So even if you have the lock nuts on the river and you fold it, that's still a zero EV fold? You haven't lost any value by folding, nor have you gained any? How does that make sense? You just gave away an entire pot because you're an idiot! LOL

Maybe using the river is a bad example. Let's say you have AKs and the flop comes QJT of that suit on the flop... and you fold to a bet. How can that possibly be a 0EV fold?

Ah yes of course.

Folding in combination with whatever other action you take may be non-zero EV, but when you isolate the action of folding alone its always 0 EV.

No, I disagree, unless you mean "if you measure all other EVs relative to folding then folding is always zero EV", which is obviously true.

When you use the frame of reference of before-hand to after-hand, you're still just considering the outcome of the single action. If you don't see why, consider that the after-hand amount is centered around decisions made up to this point (i.e. the amount of money put in and the size of the pot)

I can work through a simple example if you want. Or you can try it yourself - you'll see that the relative EVs of all the decisions are the same.

If we could isolate the value of a whole strategy depending on our stack size, wouldn't that value be relative to the ev of folding preflop?

grunching but it depends what you mean by EV

if EV means "expected (i.e. average) _change_ in your stack size between right now and the end of the hand" then obv EV(fold)=0 because if you fold right now then your stack size isn't going to change at all by the end of the hand.

but there are other conventions for doing EV calcs, as well

Really not sure what you're getting at because obviously there are multiple actions over the course of a hand.

Using the conventional EV method you can do a before hand/after hand EV calculation, but what it amounts to is the EV of your entire decision tree. You aren't isolating a decision in any way.

It seems like what you're getting at is a before hand/after hand method that is also unconventional. I'm not going to rule out that this exists and I am curious as to what it would look like.

OK, let's take a simple example. It's on the river. The pot is 100, your opponent bets 50. You figure you have a 1/3 chance of winning if you call.

The whole hand was played HU, so up to this point you've each put in $50. Let's say you just have $50 left, so you will have to fold or call.

So, by the EV(fold) = 0 method, we have
EV(fold) = 0
EV(call) = 1/3*(100+50) - 2/3*50 = 16.66
very simple and straightforward.
EV(call) - EV(fold) = 16.66 which means that calling is 16.66 better than folding

By the pre-post method,
When you fold, your stack will decrease by 50 from pre to post hand.
When you call, your stack will either:
* be 100 larger than before the hand (1/3 of the time)
* be 100 less than before the hand (2/3 of the time)
EV(fold) = -50
EV(call) = 1/3*100 - 2/3*100 = -100/3 = -33.33
EV(call) - EV(fold) = -33.33 - -50 = 16.67 (rounding error)
which means that calling is 16.67 better than folding

... which means that both forms return the same answer.

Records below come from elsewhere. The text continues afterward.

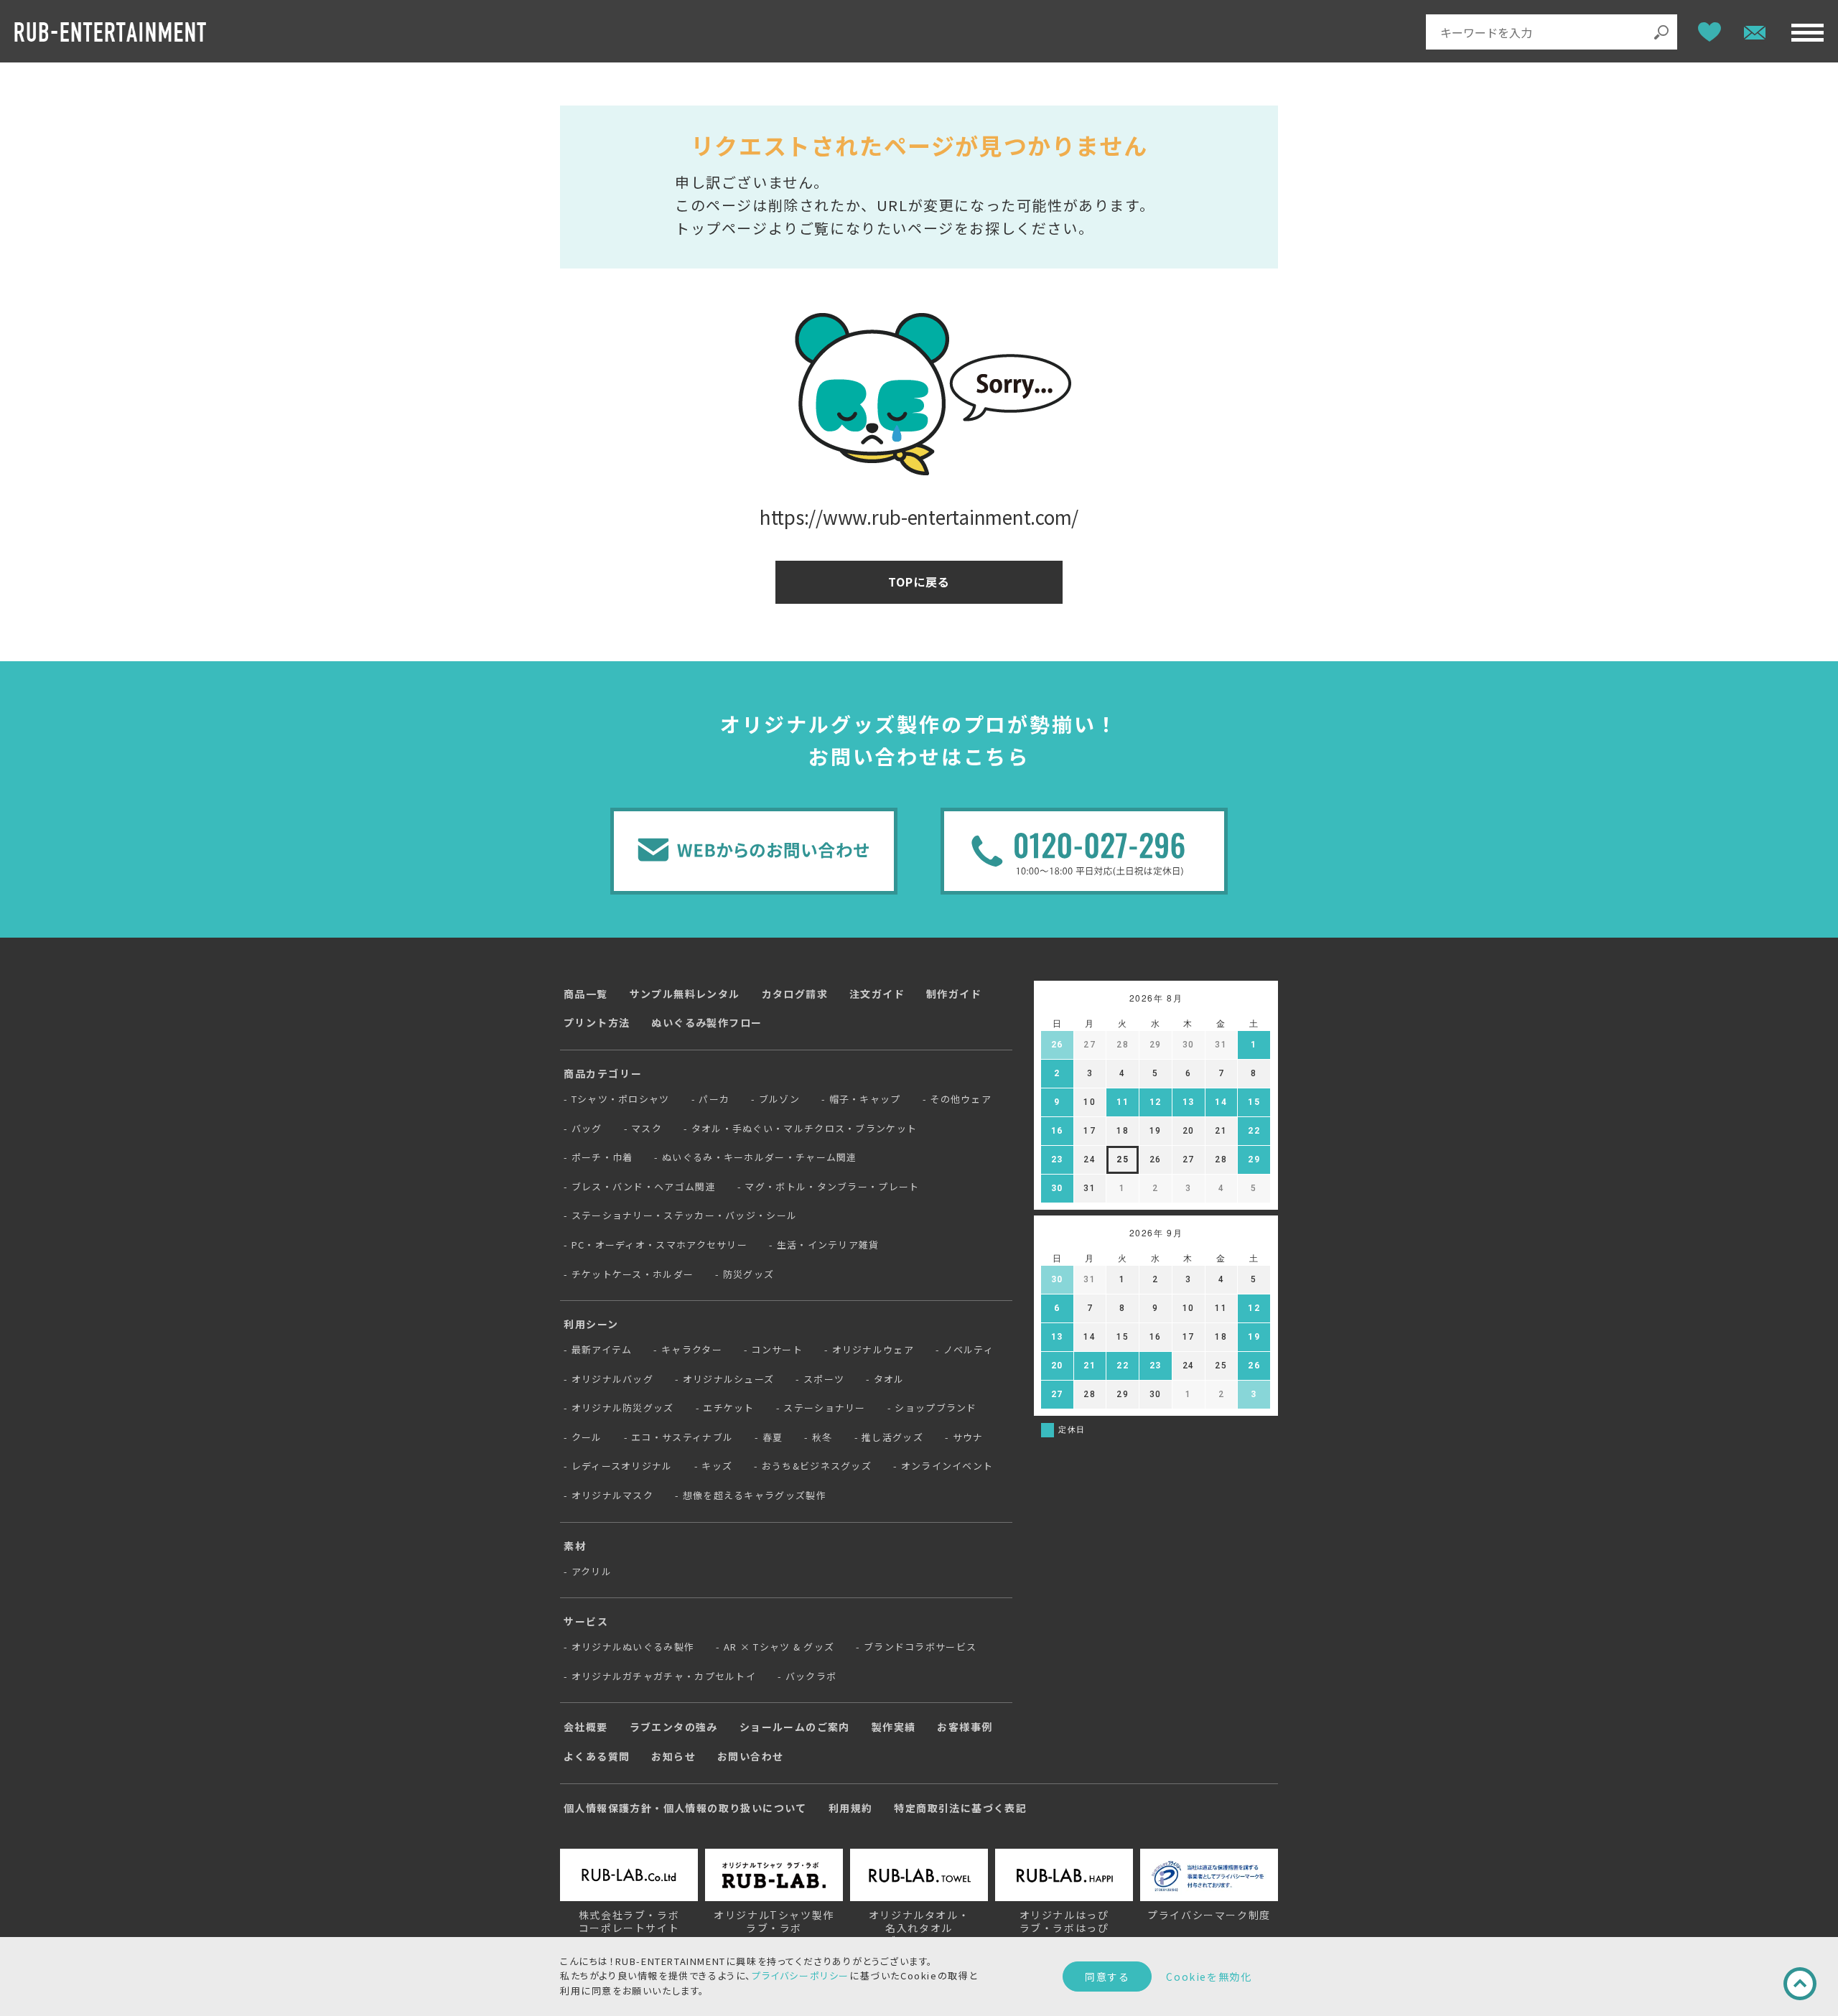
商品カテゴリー (603, 1073)
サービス (586, 1621)
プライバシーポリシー (800, 1975)
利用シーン (591, 1324)
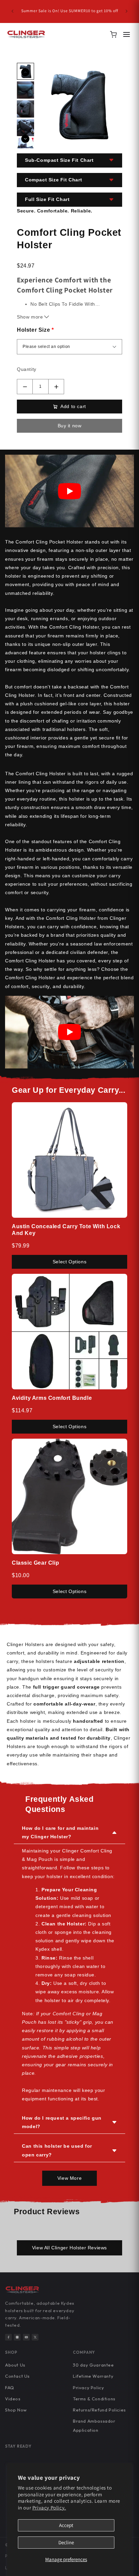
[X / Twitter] (35, 2337)
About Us (15, 2365)
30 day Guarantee (93, 2365)
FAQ (9, 2387)
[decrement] (24, 386)
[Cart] (113, 34)
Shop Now (16, 2410)
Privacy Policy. (49, 2507)
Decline (66, 2542)
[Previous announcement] (12, 11)
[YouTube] (26, 2337)
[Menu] (126, 34)
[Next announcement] (126, 11)
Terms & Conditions (94, 2398)
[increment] (56, 386)
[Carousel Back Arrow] (25, 72)
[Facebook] (8, 2337)
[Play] (69, 491)
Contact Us (17, 2376)
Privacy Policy (88, 2387)
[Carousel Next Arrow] (25, 139)
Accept (66, 2525)
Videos (13, 2398)
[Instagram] (17, 2337)
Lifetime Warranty (93, 2376)
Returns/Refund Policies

Why would you use the 2nd method? Normally you wouldn't. I can't really think of a reason to do it off hand.

I first saw it myself in Sklansky's book "The Theory of Poker". I can't find my copy, I probably sold it in a fit of degeneracy. It was in the section describing GTO bluffing on the river. This example has actually caused me trouble from time to time, because people who are more familiar with the EV(fold)=0 school of thought get hung up on it. I don't remember if there was a reason to use the pre-post method there or not.

For example we use EV of a line convention in the solver (internally). So if you call 100$ on the flop and fold on the turn that fold is -100$.
While this is now how most people think this is the same thing but makes programming and comparing lines much easier because you don't need to track stack changes and thing about relative values so it's all come together nicely when summing up EVs of various lines.

I wouldn't say "EV of folding is always 0" although that's a good default assumption if you don't see asterisks around.

If you tried doing calculations by hand you would quickly find out that way (the EV from the start of the hand) is way easier to keep track as well.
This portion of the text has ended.